There is a renewed concern in Niger State as some Internally Displaced Persons (IDPs) in Shiroro Local Government Area have begun to seek refuge in…

There is a renewed concern in Niger State as some Internally Displaced Persons (IDPs) in Shiroro Local Government Area have begun to seek refuge in some facilities belonging to the Shiroro Hydro-Electric Power Station.

 Daily Trust reliably gathered that IDPs, mostly victims of recent terrorist attacks in Gwalami-Kogo and other neighbouring communities, were currently taking refuge in some facilities in the hydro-power station due to overpopulation in their camps at Zumba and Gwada.

 A reliable source confided in our correspondent that Subsidiary National Control Centre, the Switchyard and all power generation and transmission equipment are located where some IDPs currently occupy.

 The source said this constitutes a danger to the lives of the IDPs and a security threat to the dam.

 He said deliberate efforts must be made by the government to provide adequate security for these affected communities and protect the facilities at the power station.

 Muktar Danladi, one of the IDPs, said Zumba and Gwada camps closer to Galadima-Kogo and other neighbouring communities had faced incessant attacks.

 Thousands of IDPs, especially women and children from Galadima-Kogo and over thirty communities attacked by bandits, are currently taking shelter at Government Day Secondary School, Shiroro.

 The school facilities where the IDPs are currently taking shelter are situated within the premises of the 600 megawatts installed capacity of the Shiroro Hydro-Electric Power Station.

 The power station is a critical national asset, which supplies electricity to the Federal Capital Territory (FCT), Abuja and the entire 19 northern states.

 The IDPs, who have been using these facilities as their camps for the past month are said to have constituted a threat to the power station because they are yet to be profiled by the state government.

 It was gathered that aside from constituting threats to the dam, sources said they were also disrupting teaching and learning activities of students of the secondary school as they are currently using the classrooms as their camps.

 A staff of the college who spoke on condition of anonymity said “What the IDPs do is that, during school hours, they bring out their things for students to take their classes and after the school hours, they take their things inside the classrooms again.”

 But one of the IDPs, Malam Aliyu Bala, from Galadima-Kogo, said they had no other place to go.

 “We ran from the community because of bandits’ attacks that claimed many lives and property destroyed.

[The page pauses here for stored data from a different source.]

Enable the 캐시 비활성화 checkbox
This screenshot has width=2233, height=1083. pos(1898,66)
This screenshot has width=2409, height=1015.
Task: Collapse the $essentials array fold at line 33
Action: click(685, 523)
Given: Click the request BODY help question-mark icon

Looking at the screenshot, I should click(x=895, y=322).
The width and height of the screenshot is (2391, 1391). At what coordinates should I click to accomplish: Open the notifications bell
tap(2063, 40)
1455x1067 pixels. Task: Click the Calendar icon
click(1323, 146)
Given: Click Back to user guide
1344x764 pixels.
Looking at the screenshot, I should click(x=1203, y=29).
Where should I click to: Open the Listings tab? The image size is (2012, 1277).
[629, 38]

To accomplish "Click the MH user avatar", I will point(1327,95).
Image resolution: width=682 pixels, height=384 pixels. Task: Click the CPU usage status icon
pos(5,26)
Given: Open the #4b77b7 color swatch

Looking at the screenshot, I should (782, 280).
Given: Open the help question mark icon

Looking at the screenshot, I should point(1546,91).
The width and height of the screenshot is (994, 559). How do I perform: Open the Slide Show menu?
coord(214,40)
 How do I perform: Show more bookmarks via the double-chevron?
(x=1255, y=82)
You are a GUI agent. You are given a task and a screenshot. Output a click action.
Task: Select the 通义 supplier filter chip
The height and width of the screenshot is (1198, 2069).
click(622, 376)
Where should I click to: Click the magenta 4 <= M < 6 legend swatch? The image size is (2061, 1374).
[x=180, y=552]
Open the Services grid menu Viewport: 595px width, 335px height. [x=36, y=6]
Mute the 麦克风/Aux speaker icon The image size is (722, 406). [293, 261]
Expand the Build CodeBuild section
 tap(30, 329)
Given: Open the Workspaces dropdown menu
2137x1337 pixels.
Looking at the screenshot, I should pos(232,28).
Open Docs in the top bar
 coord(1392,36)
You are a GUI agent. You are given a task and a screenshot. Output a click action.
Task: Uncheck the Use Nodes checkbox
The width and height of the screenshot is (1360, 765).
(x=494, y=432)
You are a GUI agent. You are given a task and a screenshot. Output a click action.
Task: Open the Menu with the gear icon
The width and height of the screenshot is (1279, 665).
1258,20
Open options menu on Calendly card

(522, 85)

“No government official has visited us since we came to this place neither have we received any support from anyone since our arrival aside from the support we have been getting from officials of the power station,” he said.

 Comrade Eyurentosanren Godwin, Northern Zonal Organising Secretary, Generation and Transmission, National Union of Electricity Employee, described the Shiroro Power Station as strategic to Nigeria because it supplied FCT and entire northern Nigeria the electricity.

 He stressed the need to give the facility maximum protection from security threats as more than 30 communities around the power station had been sacked from their ancestral homes.

 He said the Staff Club at African Camp (junior staff quarters) was also being occupied by the IDPs, describing the development as “worrisome”. He called on federal and state governments to protect the power station.